Part of the Ferro ecosystem. Extracted from production use in FerroAir (an Airflow-3-compatible orchestrator written in Rust).

§What this crate does

Apache Airflow’s reference scheduler imports every dags/*.py file through CPython on every poll cycle so it can read the resulting DAG objects. That works, but it pays the full cost of evaluating every import-time expression — including the ones that have no side effects relevant to the scheduler.

This crate parses the Python source with the ruff_python_parser (vendored as littrs-ruff-python-parser) and walks the AST to recover the same information statically:

  • DAG ID — from with DAG(dag_id="…") or @dag def fn():.
  • Task IDs — from every task_id="…" operator kwarg and every @task-decorated function name, deduplicated, source-order preserved.
  • Schedule — schedule="@daily" / schedule_interval="…" / timetable=…. Best-effort stringified for non-string literals.
  • Dependency edges — >> / << / set_upstream / set_downstream.
  • default_args={…} presence flag.
  • Source span (1-indexed inclusive lines) for error messages and jump-to-DAG features.
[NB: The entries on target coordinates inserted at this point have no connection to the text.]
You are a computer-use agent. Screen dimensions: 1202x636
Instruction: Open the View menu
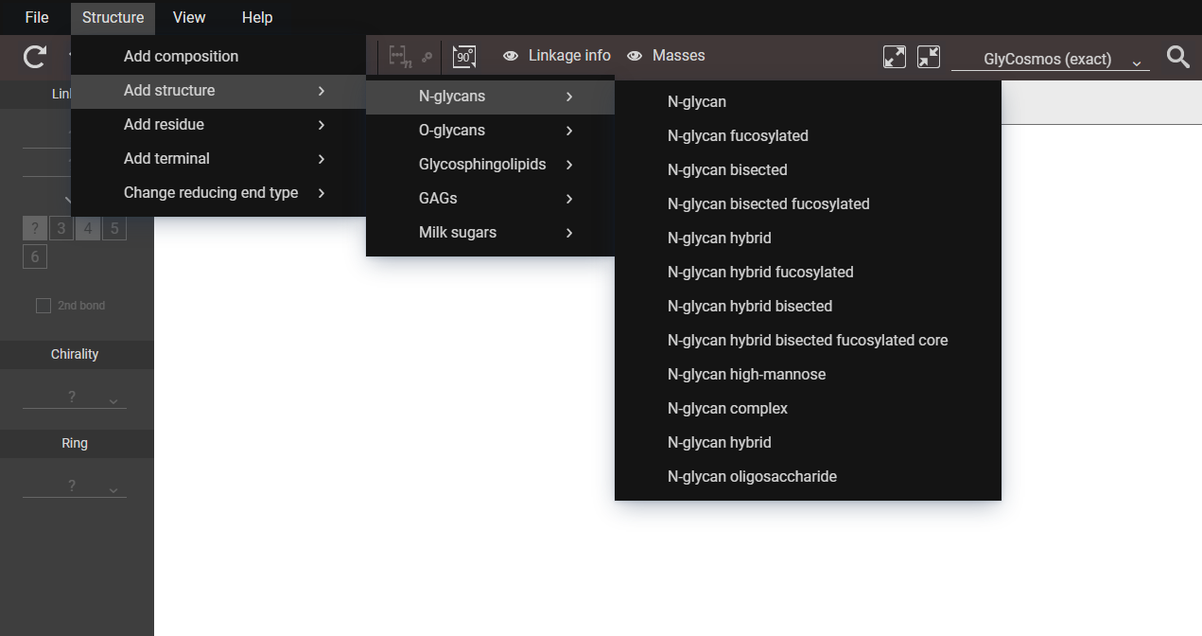click(189, 18)
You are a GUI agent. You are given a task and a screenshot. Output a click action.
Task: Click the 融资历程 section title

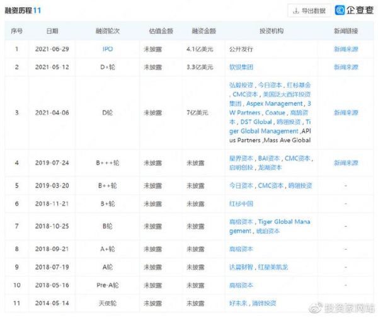pyautogui.click(x=20, y=11)
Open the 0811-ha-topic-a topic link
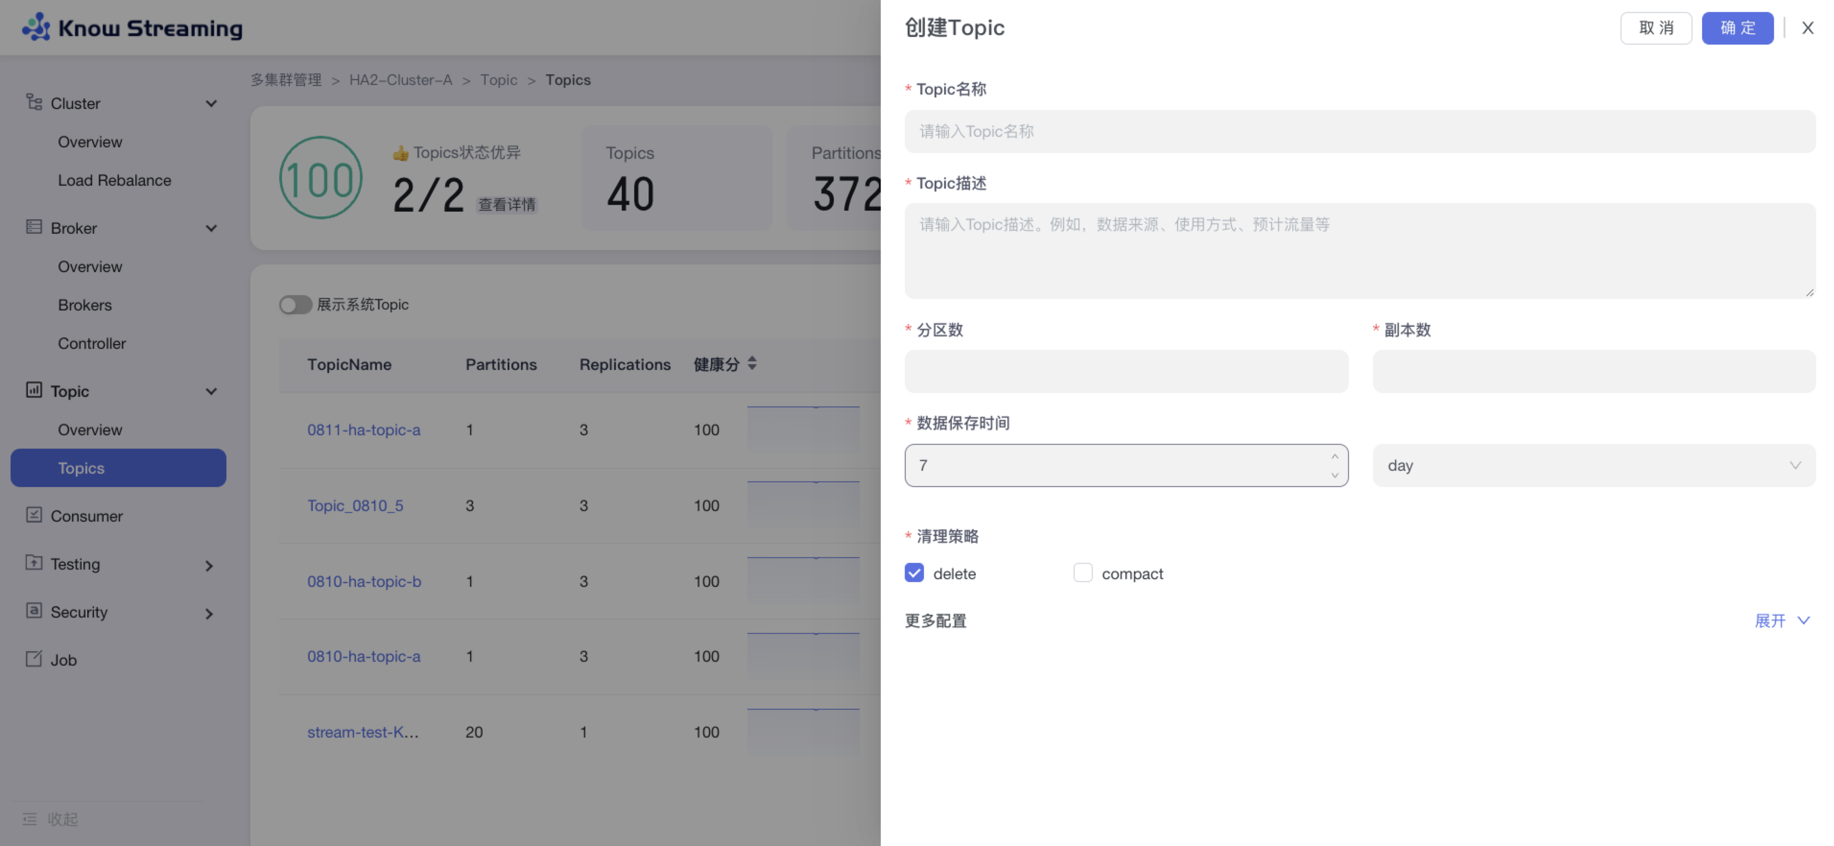Screen dimensions: 1834x846 363,430
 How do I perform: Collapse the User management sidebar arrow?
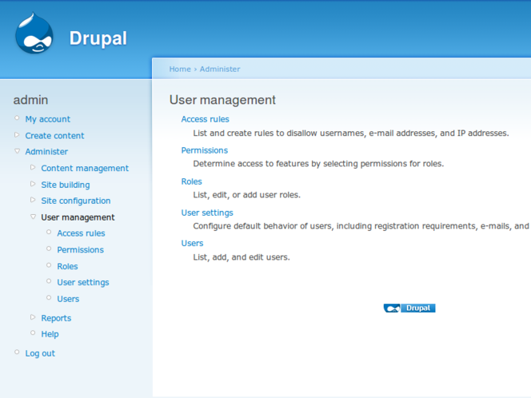(x=33, y=217)
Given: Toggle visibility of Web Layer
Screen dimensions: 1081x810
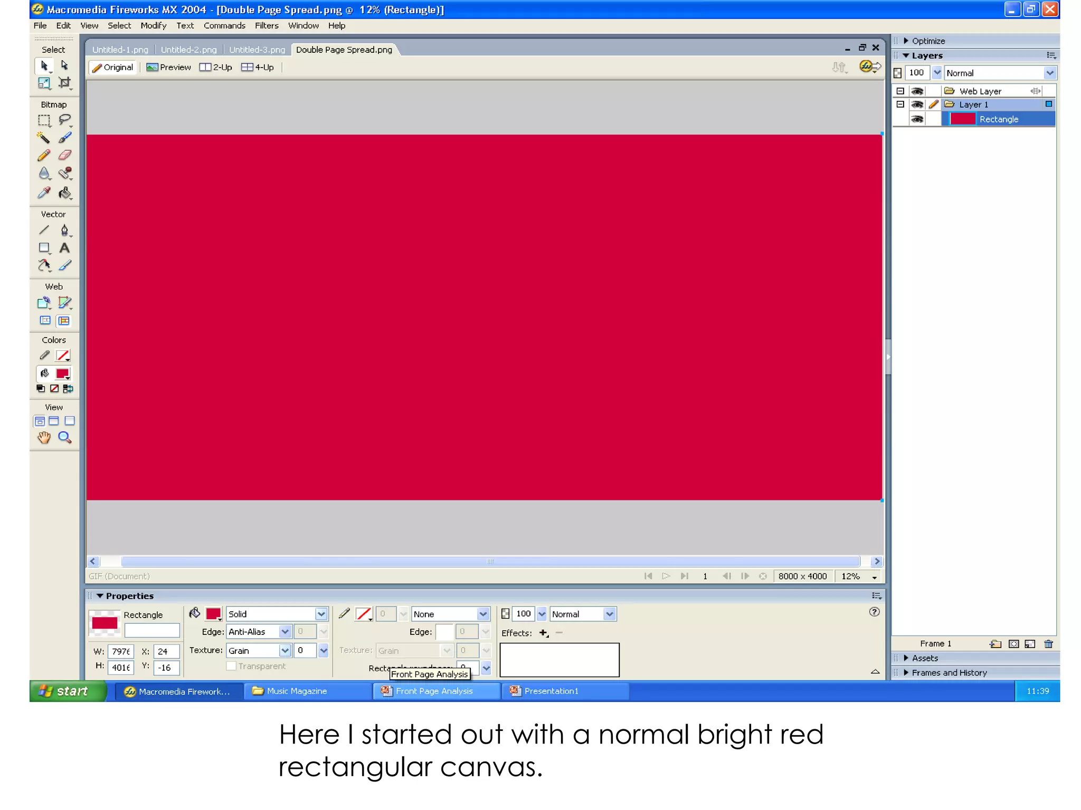Looking at the screenshot, I should point(917,91).
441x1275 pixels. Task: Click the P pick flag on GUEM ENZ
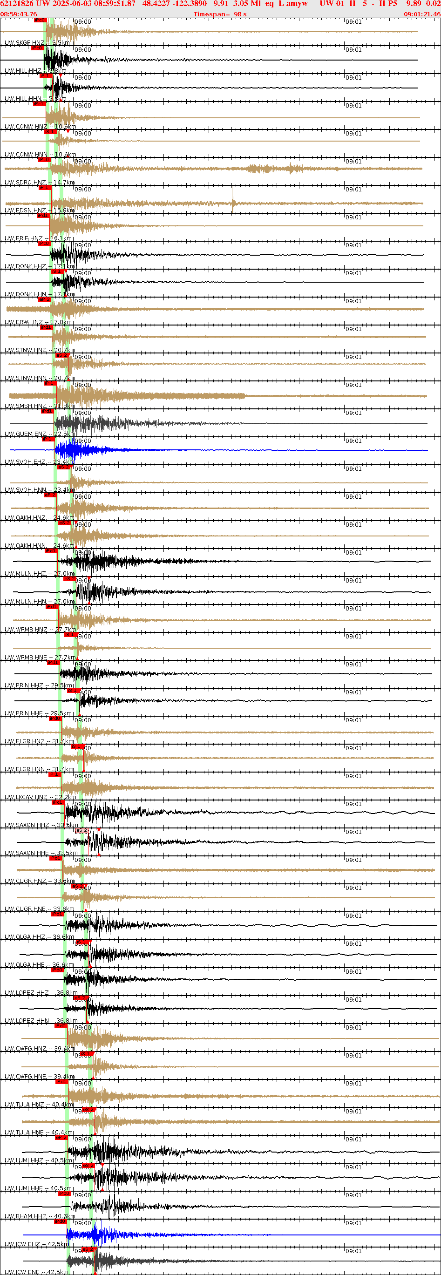coord(47,411)
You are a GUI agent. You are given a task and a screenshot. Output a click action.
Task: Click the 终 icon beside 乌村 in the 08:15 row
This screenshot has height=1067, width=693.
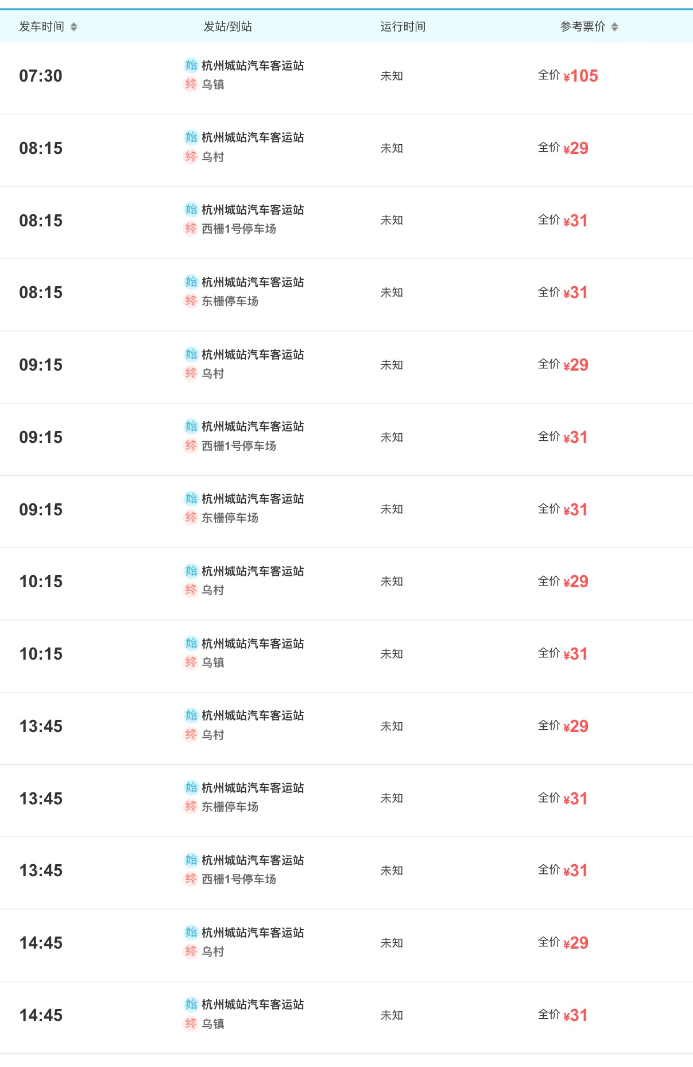coord(191,156)
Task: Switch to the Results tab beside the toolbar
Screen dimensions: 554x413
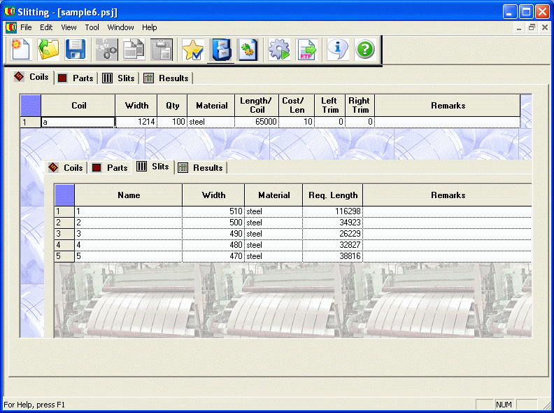Action: pyautogui.click(x=166, y=78)
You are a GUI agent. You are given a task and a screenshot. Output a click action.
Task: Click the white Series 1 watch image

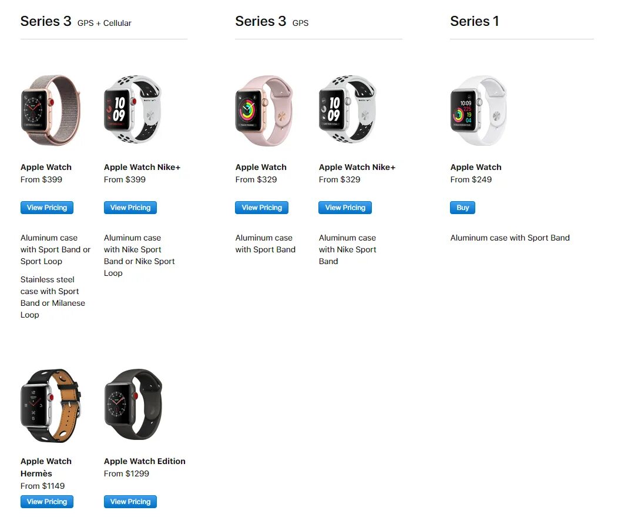click(x=478, y=111)
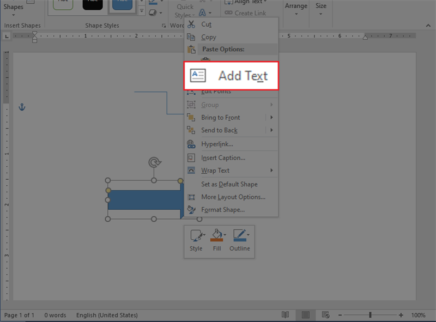Select Cut from the context menu
436x322 pixels.
pyautogui.click(x=206, y=25)
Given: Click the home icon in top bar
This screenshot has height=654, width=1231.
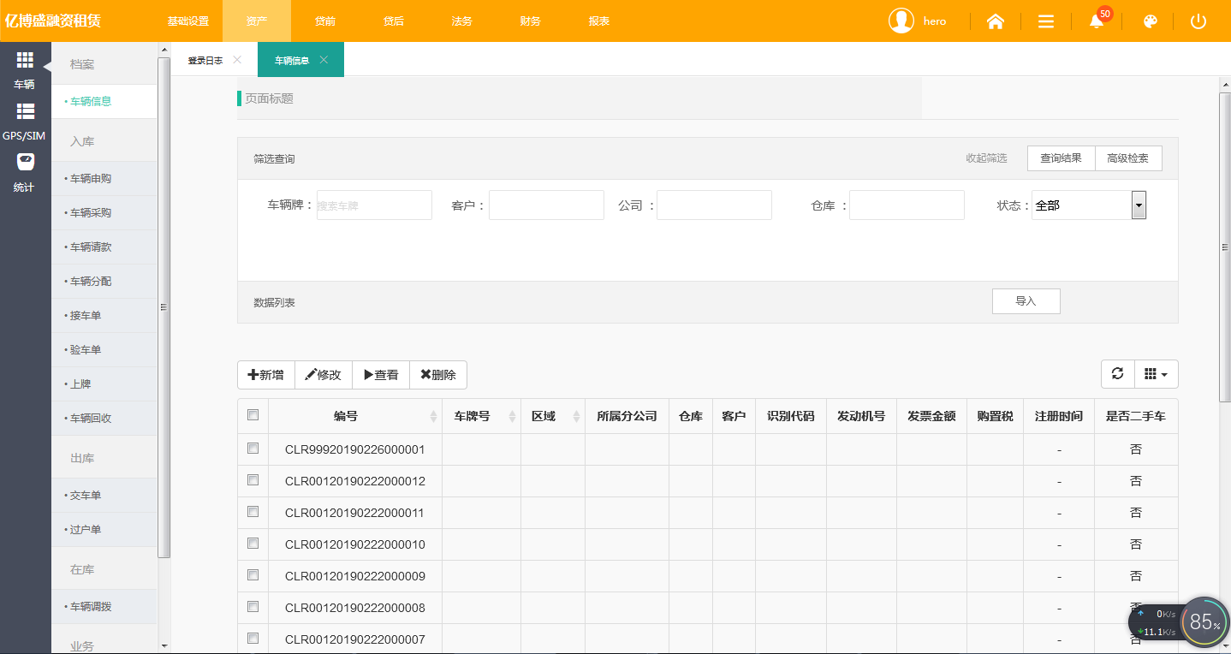Looking at the screenshot, I should (x=995, y=21).
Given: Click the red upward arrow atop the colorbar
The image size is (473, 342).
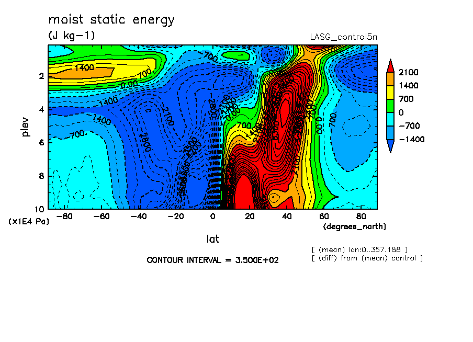Looking at the screenshot, I should 391,65.
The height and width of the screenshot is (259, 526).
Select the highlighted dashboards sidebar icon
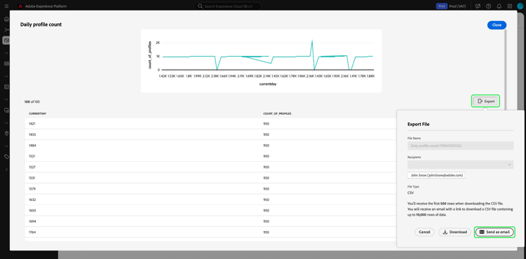tap(6, 41)
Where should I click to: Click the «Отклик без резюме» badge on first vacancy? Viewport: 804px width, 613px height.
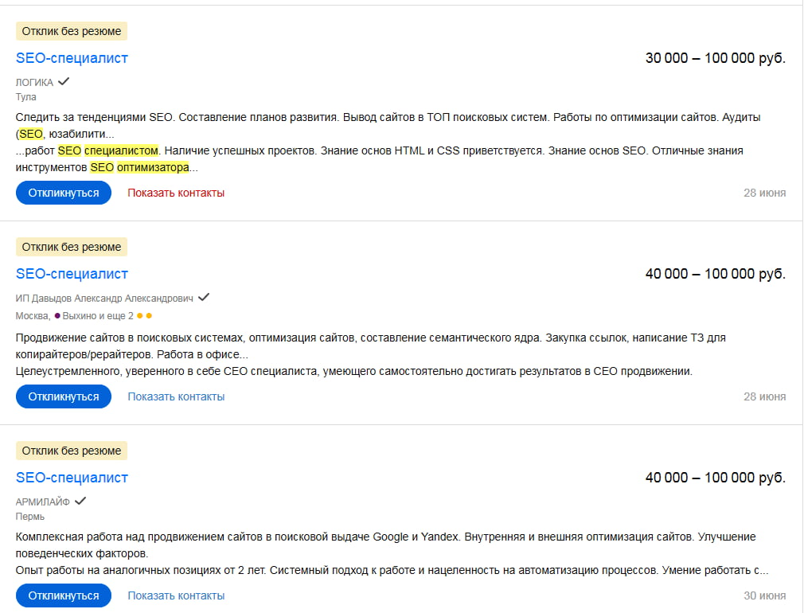71,30
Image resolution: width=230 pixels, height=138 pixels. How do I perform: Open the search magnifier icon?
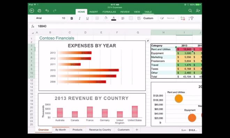click(190, 10)
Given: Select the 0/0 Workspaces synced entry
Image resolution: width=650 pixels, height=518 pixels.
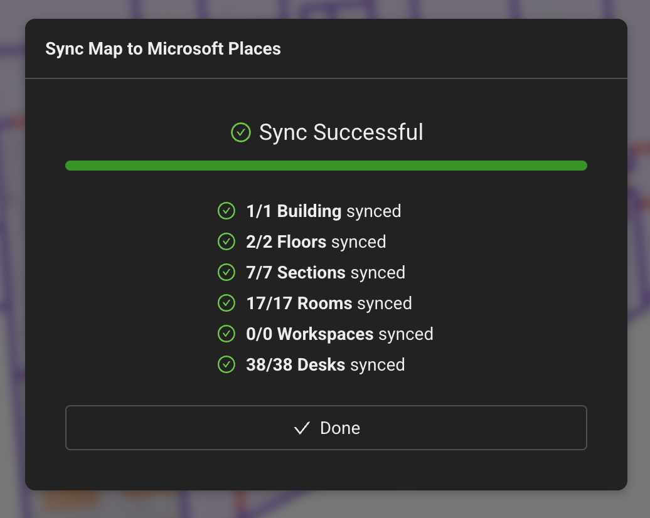Looking at the screenshot, I should coord(339,334).
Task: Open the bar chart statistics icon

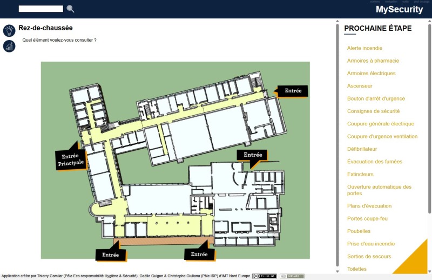Action: tap(9, 46)
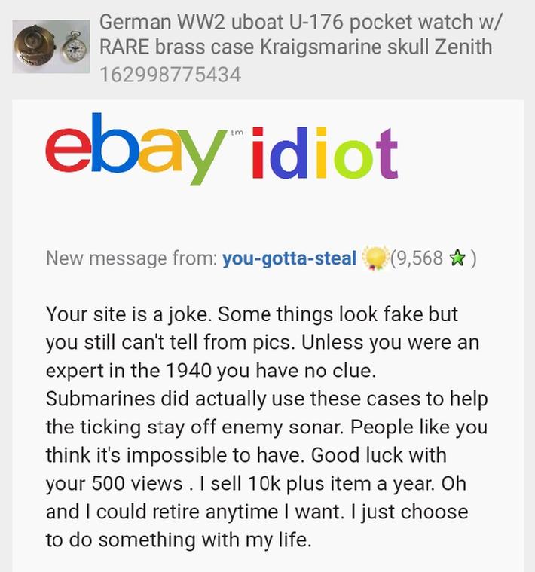Click the RARE brass case Kraigsmarine title line
The image size is (535, 572).
[296, 47]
It also detects seven dynamic-fallback markers that say “static analysis is incomplete; if you need full fidelity, route this DAG through CPython”:

  1. dag_id=Path(__file__).stem (or any non-literal expression)
  2. chain(*list) / cross_downstream(*list) splat
  3. task_id=f"task_{i}" (f-string task IDs in a loop)
  4. schedule=Asset("…") / schedule=Timetable() (non-literal schedule)
  5. @task(expand=…) / @task(partial=…) / dynamic taskflow decorators
  6. if X: with DAG(...) (import-time conditional DAG)
  7. for x in …: PythonOperator(...) (operator construction in a loop)

§What this crate does not do

  • Run the file. This is a static analyzer, not an executor. If a DAG’s structure depends on runtime state, this crate will surface a dynamic-fallback marker rather than try to evaluate the expression.
  • Validate semantics. Recovered identifiers are validated against Airflow’s identifier rule (1–250 chars, [a-zA-Z0-9_\-\.]). The crate does not check whether task_ids match operator contracts, whether DAG runs would succeed, or whether the schedule is sane.
  • Mirror the full upstream DagBag API. Where airflow.models.DagBag reports import errors, plugin lookups, dag-pickle round-trips, and more, this crate reports Result<ExtractedDag, ParseError>. The call site decides what to do with parse failures.

§Quick start

use ferro_airflow_dag_parser::{extract_static_dag, dynamic_markers_for};

let src = r#"
from airflow import DAG
from airflow.operators.bash import BashOperator

with DAG(dag_id="hello", schedule="@daily"):
    a = BashOperator(task_id="a", bash_command="echo a")
    b = BashOperator(task_id="b", bash_command="echo b")
    a >> b
"#;

let dag = extract_static_dag(src).unwrap();
assert_eq!(dag.dag_id.as_ref().map(|d| d.as_str()), Some("hello"));
assert_eq!(dag.task_ids.len(), 2);
assert_eq!(dag.schedule.as_deref(), Some("@daily"));
assert!(dag.deps_edges.iter().any(|(u, d)| u.as_str() == "a" && d.as_str() == "b"));
assert!(dynamic_markers_for(src).is_empty());

§Cache (for filesystem-watching consumers)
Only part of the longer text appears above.